- Battle of Jaffna (1995): Part of Eelam War III and the Sri Lankan Civil War
| Date | October 17 – December 5, 1995 |
| Location | Jaffna, Sri Lanka |
| Result | Sri Lankan Army victory |
| Territorial changes | Sri Lankan Army recapture City of Jaffna |

Belligerents
- Sri Lanka: Liberation Tigers of Tamil Eelam

Commanders and leaders
- Major General (later General) Rohan Daluwatte, Brigadier (later Major General) Janaka Perera: V. Prabhakaran

Units involved
- Sri Lanka Armed Forces Sri Lanka Army 53 Division 532 Infantry Brigade; 531 Air Mobile Brigade; 534 Independent Brigade; 534 Independent Brigade; ; ; ;: Unknown

Strength
- 10,000: Unknown

Casualties and losses
- 500 killed (According to Sri Lankan Government claims): 430 LTTE Killed

= Battle of Jaffna (1995) =

The Battle of Jaffna was fought from October to December 1995 for the city of Jaffna.

==Battle==
The city of Jaffna had been for years a major stronghold of the Liberation Tigers of Tamil Eelam (LTTE). The Tigers viewed the city as the capital of their new independent state. The city was briefly recaptured by the Indian army in 1987 during Operation Pawan but the city was later captured again by the Tigers.
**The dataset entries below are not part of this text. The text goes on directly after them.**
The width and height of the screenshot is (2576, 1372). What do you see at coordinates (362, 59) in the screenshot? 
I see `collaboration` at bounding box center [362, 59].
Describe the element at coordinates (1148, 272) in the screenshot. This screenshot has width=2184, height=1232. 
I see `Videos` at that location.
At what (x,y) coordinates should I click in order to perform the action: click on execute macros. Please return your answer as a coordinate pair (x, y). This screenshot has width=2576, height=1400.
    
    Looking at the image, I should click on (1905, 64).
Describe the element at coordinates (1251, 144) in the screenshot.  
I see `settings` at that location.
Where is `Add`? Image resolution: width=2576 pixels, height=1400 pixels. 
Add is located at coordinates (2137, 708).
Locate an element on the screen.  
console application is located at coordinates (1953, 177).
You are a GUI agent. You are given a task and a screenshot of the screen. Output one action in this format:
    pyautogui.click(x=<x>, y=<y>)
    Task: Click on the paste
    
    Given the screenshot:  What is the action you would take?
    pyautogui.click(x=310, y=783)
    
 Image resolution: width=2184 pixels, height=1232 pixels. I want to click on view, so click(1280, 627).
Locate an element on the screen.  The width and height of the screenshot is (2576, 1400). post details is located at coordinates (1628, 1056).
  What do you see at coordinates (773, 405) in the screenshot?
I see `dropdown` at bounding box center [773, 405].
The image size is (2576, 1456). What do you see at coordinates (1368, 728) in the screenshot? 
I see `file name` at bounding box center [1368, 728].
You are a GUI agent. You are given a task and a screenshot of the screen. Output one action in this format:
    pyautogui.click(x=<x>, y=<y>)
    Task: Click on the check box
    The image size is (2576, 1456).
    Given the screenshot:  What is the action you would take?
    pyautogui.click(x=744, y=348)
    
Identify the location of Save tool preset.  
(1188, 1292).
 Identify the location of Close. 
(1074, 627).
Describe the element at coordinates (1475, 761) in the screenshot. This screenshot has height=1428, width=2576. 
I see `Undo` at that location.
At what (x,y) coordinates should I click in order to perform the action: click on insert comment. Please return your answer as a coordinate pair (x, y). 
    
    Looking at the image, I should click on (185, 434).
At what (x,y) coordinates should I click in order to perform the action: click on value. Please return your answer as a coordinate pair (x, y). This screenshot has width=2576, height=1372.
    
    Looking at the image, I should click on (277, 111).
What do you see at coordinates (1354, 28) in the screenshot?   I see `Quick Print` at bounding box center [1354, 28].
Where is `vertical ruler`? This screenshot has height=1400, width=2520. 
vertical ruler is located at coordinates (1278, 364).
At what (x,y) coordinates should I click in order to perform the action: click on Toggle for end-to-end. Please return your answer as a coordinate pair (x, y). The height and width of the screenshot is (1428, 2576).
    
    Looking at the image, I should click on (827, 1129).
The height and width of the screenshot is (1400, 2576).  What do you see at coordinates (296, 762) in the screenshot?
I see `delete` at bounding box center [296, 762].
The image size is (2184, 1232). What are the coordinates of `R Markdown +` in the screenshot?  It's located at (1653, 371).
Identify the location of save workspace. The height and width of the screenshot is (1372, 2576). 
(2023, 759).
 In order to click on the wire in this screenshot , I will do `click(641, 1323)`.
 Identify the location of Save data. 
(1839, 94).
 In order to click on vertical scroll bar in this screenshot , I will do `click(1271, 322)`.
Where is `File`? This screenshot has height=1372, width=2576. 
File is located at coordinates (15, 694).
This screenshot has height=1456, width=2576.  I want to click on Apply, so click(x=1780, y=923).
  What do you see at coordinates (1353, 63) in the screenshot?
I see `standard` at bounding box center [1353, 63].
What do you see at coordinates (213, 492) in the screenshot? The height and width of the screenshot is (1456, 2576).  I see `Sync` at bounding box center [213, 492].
The newly elected president of Sri Lanka, Chandrika Kumaratunga, ordered this offensive after peace talks with the LTTE broke down after the Tigers attacked and destroyed Sri Lankan Navy gunboats and fired anti-aircraft missiles at Sri Lankan Airforce AVRO aircraft over Jaffna. Control of the peninsula became vital to the control of Palali airbase.

On October 17, 1995, 10,000 SLA commenced the campaign to Jaffna city (25 miles away) and in a 50-day battle that lasted until December 5, 1995, up to 500 Sri Lankan Army soldiers and over 430 LTTE cadres were killed. In the end the army managed to take the city and the peninsula from the Tigers, thus crippling the LTTE, however most of the LTTE forces managed to retreat into the jungle.

==Aftermath==

Initially the Army stated that the battle for Jaffna ended the war and the LTTE would never again be able to fight major battles against the government. It was believed that the insurgency was at its end. However this was not the case, which was apparent when the LTTE attacked an army detachment in Batticaloa district December 23, killing 33 troops. Military sources reported that more than 30 rebels were killed. Over the next seven months the LTTE reorganised and regrouped and in July 1996, the rebels launched Operation Unceasing Waves, which was the codename for the attack on the military base at Mullaitivu. More than 1,500 soldiers were killed and the base was destroyed.